:: Your task ::
Word for word, restate the entries below from their first line through the line that contains "民事信託とは？～民事信託のメリットと手続き～ (472, 817)".

:: Stored entries ::

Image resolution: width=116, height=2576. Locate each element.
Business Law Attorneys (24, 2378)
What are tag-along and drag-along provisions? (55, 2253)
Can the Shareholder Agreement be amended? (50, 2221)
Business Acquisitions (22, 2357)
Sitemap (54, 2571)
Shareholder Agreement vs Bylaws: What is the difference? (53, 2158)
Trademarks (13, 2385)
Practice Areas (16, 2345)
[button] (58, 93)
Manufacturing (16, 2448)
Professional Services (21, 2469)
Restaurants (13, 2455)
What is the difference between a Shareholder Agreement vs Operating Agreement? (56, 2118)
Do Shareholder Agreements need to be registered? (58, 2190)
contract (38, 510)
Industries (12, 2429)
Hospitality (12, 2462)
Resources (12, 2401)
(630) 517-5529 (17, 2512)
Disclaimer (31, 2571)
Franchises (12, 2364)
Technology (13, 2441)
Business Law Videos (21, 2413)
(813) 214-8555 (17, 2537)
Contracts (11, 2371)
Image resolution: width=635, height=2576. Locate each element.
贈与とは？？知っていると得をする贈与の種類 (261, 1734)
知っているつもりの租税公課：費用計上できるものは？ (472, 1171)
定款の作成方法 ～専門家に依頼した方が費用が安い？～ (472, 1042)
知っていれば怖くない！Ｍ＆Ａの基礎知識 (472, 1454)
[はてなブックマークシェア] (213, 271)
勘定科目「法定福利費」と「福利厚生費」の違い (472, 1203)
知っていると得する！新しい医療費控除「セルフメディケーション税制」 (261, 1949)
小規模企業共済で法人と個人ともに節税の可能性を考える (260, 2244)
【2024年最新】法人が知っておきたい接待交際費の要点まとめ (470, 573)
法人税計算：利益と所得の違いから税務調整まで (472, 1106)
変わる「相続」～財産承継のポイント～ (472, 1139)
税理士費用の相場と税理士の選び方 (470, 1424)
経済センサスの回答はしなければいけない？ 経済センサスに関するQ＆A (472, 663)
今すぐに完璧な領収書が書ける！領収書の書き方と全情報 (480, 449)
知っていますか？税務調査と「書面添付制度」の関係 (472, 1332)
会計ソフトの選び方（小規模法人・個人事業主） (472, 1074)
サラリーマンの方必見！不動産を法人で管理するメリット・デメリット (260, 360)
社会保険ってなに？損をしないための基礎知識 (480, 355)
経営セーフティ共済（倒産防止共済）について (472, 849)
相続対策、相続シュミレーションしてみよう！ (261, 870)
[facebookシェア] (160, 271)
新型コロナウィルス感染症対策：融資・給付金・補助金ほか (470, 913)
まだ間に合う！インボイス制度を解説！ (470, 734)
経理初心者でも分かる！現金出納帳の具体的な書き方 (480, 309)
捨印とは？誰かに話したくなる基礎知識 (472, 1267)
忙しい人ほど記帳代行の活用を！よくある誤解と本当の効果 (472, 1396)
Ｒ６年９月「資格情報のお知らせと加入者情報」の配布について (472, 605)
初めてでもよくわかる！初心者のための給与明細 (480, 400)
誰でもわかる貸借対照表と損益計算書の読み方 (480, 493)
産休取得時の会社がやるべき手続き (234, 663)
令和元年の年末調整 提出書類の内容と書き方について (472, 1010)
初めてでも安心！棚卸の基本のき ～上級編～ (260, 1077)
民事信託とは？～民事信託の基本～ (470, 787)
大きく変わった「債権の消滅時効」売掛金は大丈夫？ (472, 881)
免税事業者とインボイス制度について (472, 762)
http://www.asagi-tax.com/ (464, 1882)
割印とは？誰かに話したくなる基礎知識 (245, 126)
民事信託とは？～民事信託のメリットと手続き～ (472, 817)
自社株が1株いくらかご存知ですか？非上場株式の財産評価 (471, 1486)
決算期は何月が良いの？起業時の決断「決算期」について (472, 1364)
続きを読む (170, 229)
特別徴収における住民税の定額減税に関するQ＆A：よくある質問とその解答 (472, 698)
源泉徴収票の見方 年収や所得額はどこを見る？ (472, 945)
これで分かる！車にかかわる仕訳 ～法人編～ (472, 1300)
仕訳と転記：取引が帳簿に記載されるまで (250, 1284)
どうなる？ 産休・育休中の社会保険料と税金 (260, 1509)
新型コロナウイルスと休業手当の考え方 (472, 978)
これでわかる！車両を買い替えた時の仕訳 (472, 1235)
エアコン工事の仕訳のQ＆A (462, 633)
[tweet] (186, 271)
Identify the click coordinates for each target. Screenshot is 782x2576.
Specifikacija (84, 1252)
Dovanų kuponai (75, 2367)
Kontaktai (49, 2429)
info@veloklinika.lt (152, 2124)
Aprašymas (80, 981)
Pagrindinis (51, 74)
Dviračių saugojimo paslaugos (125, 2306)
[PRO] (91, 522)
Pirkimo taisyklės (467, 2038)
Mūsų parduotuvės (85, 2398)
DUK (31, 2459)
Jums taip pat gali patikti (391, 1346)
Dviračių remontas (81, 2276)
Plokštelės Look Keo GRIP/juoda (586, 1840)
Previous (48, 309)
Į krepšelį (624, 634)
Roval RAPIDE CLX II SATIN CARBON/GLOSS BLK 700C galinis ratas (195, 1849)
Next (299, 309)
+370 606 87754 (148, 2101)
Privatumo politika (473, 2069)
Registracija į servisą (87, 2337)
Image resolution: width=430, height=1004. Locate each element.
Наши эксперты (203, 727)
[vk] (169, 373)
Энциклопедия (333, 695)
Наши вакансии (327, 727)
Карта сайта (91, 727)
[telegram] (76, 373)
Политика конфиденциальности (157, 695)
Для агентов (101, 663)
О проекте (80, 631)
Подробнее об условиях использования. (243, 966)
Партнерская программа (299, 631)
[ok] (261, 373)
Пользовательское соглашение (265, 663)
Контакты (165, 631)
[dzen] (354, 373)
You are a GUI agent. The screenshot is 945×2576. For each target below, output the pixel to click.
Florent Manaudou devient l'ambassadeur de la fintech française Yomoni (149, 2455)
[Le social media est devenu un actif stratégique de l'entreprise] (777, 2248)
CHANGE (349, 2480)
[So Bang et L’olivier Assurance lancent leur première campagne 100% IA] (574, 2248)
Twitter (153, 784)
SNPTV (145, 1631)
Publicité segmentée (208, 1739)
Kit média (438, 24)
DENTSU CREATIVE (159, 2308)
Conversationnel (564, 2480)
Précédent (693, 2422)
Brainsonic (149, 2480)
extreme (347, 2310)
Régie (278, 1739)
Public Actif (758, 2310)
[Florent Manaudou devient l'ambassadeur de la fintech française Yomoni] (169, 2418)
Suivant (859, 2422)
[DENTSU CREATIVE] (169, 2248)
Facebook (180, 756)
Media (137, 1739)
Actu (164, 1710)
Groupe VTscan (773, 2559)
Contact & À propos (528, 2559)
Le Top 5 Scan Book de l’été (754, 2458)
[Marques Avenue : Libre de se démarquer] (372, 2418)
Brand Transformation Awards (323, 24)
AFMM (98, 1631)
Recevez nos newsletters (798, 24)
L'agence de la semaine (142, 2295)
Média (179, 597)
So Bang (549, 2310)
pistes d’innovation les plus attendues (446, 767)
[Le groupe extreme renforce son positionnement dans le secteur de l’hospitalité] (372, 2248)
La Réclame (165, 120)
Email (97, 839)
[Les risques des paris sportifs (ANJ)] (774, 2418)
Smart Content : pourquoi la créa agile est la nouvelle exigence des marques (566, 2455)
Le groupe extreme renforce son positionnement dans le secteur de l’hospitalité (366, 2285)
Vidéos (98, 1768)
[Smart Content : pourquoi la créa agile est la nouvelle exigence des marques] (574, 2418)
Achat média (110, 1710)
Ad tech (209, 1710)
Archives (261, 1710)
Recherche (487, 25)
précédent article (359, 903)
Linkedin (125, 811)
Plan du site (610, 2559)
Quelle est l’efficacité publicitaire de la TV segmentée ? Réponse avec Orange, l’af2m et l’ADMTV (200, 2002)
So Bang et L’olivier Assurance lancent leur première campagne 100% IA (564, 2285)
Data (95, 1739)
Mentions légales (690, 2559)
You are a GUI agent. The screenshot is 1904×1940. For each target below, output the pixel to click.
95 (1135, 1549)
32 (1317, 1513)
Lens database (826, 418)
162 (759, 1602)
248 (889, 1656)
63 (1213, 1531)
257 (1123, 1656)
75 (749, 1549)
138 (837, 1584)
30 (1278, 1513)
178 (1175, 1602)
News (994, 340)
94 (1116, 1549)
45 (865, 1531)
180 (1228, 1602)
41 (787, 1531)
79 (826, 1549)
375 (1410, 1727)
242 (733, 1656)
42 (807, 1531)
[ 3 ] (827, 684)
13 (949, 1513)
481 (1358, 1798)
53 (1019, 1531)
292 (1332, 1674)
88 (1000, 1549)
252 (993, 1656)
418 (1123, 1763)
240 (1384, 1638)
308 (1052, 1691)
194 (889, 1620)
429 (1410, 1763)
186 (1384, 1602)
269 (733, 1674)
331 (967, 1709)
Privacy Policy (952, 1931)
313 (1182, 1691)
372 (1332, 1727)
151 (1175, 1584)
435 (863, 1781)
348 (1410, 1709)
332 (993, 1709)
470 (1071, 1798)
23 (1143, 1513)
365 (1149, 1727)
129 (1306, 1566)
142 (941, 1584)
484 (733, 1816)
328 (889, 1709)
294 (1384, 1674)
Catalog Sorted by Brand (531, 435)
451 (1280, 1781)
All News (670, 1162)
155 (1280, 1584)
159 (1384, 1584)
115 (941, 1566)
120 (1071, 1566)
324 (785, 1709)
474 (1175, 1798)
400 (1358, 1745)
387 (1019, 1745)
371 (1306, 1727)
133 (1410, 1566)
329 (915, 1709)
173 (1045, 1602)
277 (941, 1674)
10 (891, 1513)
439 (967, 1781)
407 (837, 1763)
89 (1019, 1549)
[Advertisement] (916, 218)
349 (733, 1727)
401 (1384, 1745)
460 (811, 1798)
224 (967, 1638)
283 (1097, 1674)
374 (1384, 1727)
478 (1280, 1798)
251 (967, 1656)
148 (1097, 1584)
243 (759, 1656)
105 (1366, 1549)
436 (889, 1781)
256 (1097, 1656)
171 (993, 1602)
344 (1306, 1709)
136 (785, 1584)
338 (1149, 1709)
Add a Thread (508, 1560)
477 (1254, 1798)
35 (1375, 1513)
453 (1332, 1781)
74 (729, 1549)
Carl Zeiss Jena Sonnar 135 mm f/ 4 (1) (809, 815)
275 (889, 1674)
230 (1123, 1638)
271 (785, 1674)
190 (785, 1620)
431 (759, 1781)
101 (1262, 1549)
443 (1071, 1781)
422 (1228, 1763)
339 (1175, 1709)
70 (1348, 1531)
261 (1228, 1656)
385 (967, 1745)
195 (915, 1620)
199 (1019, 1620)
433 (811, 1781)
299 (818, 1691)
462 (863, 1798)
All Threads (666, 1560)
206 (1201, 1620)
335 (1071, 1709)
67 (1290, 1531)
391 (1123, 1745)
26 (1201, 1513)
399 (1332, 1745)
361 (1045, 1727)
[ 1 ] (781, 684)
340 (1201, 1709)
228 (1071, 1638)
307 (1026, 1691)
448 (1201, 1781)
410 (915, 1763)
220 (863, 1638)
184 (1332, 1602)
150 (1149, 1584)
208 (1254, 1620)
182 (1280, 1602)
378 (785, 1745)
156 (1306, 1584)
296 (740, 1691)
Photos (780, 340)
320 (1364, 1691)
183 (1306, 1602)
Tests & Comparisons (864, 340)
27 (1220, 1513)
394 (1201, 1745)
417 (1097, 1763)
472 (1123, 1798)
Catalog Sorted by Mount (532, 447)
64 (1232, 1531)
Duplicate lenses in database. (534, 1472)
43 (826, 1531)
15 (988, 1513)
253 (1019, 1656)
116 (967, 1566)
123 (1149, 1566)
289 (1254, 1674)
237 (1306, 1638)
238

:: Task answer ::
Image resolution: width=116, height=2576. Locate each element.
Business Law Attorneys (24, 2378)
What are tag-along and drag-along provisions? (55, 2253)
Can the Shareholder Agreement be amended? (50, 2221)
Business Acquisitions (22, 2357)
Sitemap (54, 2571)
Shareholder Agreement vs Bylaws: What is the difference? (53, 2158)
Trademarks (13, 2385)
Practice Areas (16, 2345)
[button] (58, 93)
Manufacturing (16, 2448)
Professional Services (21, 2469)
Restaurants (13, 2455)
What is the difference between a Shareholder Agreement vs Operating Agreement? (56, 2118)
Do Shareholder Agreements need to be registered? (58, 2190)
contract (38, 510)
Industries (12, 2429)
Hospitality (12, 2462)
Resources (12, 2401)
(630) 517-5529 (17, 2512)
Disclaimer (31, 2571)
Franchises (12, 2364)
Technology (13, 2441)
Business Law Videos (21, 2413)
(813) 214-8555 (17, 2537)
Contracts (11, 2371)
Image resolution: width=635, height=2576. Locate each element.
贈与とは？？知っていると得をする贈与の種類 (261, 1734)
知っているつもりの租税公課：費用計上できるものは？ (472, 1171)
定款の作成方法 ～専門家に依頼した方が費用が安い？～ (472, 1042)
知っていれば怖くない！Ｍ＆Ａの基礎知識 (472, 1454)
[はてなブックマークシェア] (213, 271)
勘定科目「法定福利費」と「福利厚生費」の違い (472, 1203)
知っていると得する！新しい医療費控除「セルフメディケーション税制」 (261, 1949)
小規模企業共済で法人と個人ともに節税の可能性を考える (260, 2244)
【2024年最新】法人が知っておきたい接待交際費の要点まとめ (470, 573)
法人税計算：利益と所得の違いから税務調整まで (472, 1106)
変わる「相続」～財産承継のポイント～ (472, 1139)
税理士費用の相場と税理士の選び方 (470, 1424)
経済センサスの回答はしなければいけない？ 経済センサスに関するQ＆A (472, 663)
今すぐに完璧な領収書が書ける！領収書の書き方と全情報 (480, 449)
知っていますか？税務調査と「書面添付制度」の関係 (472, 1332)
会計ソフトの選び方（小規模法人・個人事業主） (472, 1074)
サラリーマンの方必見！不動産を法人で管理するメリット・デメリット (260, 360)
社会保険ってなに？損をしないための基礎知識 (480, 355)
経営セーフティ共済（倒産防止共済）について (472, 849)
相続対策、相続シュミレーションしてみよう！ (261, 870)
[facebookシェア] (160, 271)
新型コロナウィルス感染症対策：融資・給付金・補助金ほか (470, 913)
まだ間に合う！インボイス制度を解説！ (470, 734)
経理初心者でも分かる！現金出納帳の具体的な書き方 (480, 309)
捨印とは？誰かに話したくなる基礎知識 (472, 1267)
忙しい人ほど記帳代行の活用を！よくある誤解と本当の効果 (472, 1396)
Ｒ６年９月「資格情報のお知らせと加入者情報」の配布について (472, 605)
初めてでもよくわかる！初心者のための給与明細 (480, 400)
誰でもわかる貸借対照表と損益計算書の読み方 (480, 493)
産休取得時の会社がやるべき手続き (234, 663)
令和元年の年末調整 提出書類の内容と書き方について (472, 1010)
初めてでも安心！棚卸の基本のき ～上級編～ (260, 1077)
民事信託とは？～民事信託の基本～ (470, 787)
大きく変わった「債権の消滅時効」売掛金は大丈夫？ (472, 881)
免税事業者とインボイス制度について (472, 762)
http://www.asagi-tax.com/ (464, 1882)
割印とは？誰かに話したくなる基礎知識 (245, 126)
民事信託とは？～民事信託のメリットと手続き～ (472, 817)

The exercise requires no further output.